Trading has been strong since the interim results in September 2006, with EBITDA in line with market expectations and revenues significantly ahead.

The Contracted MRR (Monthly Recurring Revenue) has increased to £3.5m (including power revenue of £0.9m) as at 30 November 2006 from £2.7m (including power revenue of £0.5m) as at 30 June 2006. This compares with Contracted MRR of £2.0m (including power revenue of £0.3m) as at 31 December 2005.

Revenue is ahead due principally to increases in power revenues (pricing and volume increases) and installation revenues, both of which have typically low gross margins. The increase in installation revenues reflects stronger sales of net space and the high specification requirements of customers.

A number of contracts have been signed with blue-chip customers since the interim results, including one of Europe's top five banks, a multi-national fast food chain and one of the top European outsourcers. In addition, up to 20 financial customers are being transferred to IXEurope's business continuity facilities at its 13-acre IXDatacentre campus in Frankfurt under an agreement with Sungard Germany.

Customer demand for the new London4 IXDatacentre, currently under construction, is significantly ahead of expectations in terms of volume and pricing. A significant proportion of this demand is coming from the financial services sector, traditionally highly demanding in terms of location and specification. The London4 design has been well received by customers. The first contract has already been signed with an initial value of £20m over 10 years excluding power provision and represents over 15% of phase 1 datacentre capacity (contract not included in the November Contracted MRR above).

To capture the market demand, the Board has decided to increase the planned specification and accelerate the fit-out of phase 1 (5,000m2 net space). This will result in substantially higher EBITDA and revenue from H2 2007 onwards, thus raising the return on investment. Total capital expenditure for phase 1 of London4 is now expected to increase to £20.4m (£19.4m in 2007 and £1m in 2008). 8). In addition, due to the strong demand, the Board has decided to prepare for phase 2 of London4 by building the mezzanine floor at a cost of £1.1m in preparation for future datacentre build-out. Phase 2 would provide up to an additional 5,000m2 net space at London4.

In the second half of the year, the build-out of net space within the Group has progressed well.

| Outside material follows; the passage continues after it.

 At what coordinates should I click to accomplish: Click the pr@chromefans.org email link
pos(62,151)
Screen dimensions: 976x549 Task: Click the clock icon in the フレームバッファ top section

In particular, Paris1 expansion (1,500m2) generated first revenues in September 2006 and Paris2 (1,700m2) will generate first revenues in January 2007. Munich (4,600m2) has continued to attract customers and London4 (5,000m2) is on line to be open to customers end H1 2007. All these build-out projects are part of the current plan to bring on line a total of 35,400m2 net space within the current portfolio of sites.

The Board remains confident that the trading environment will continue to be healthy during 2007.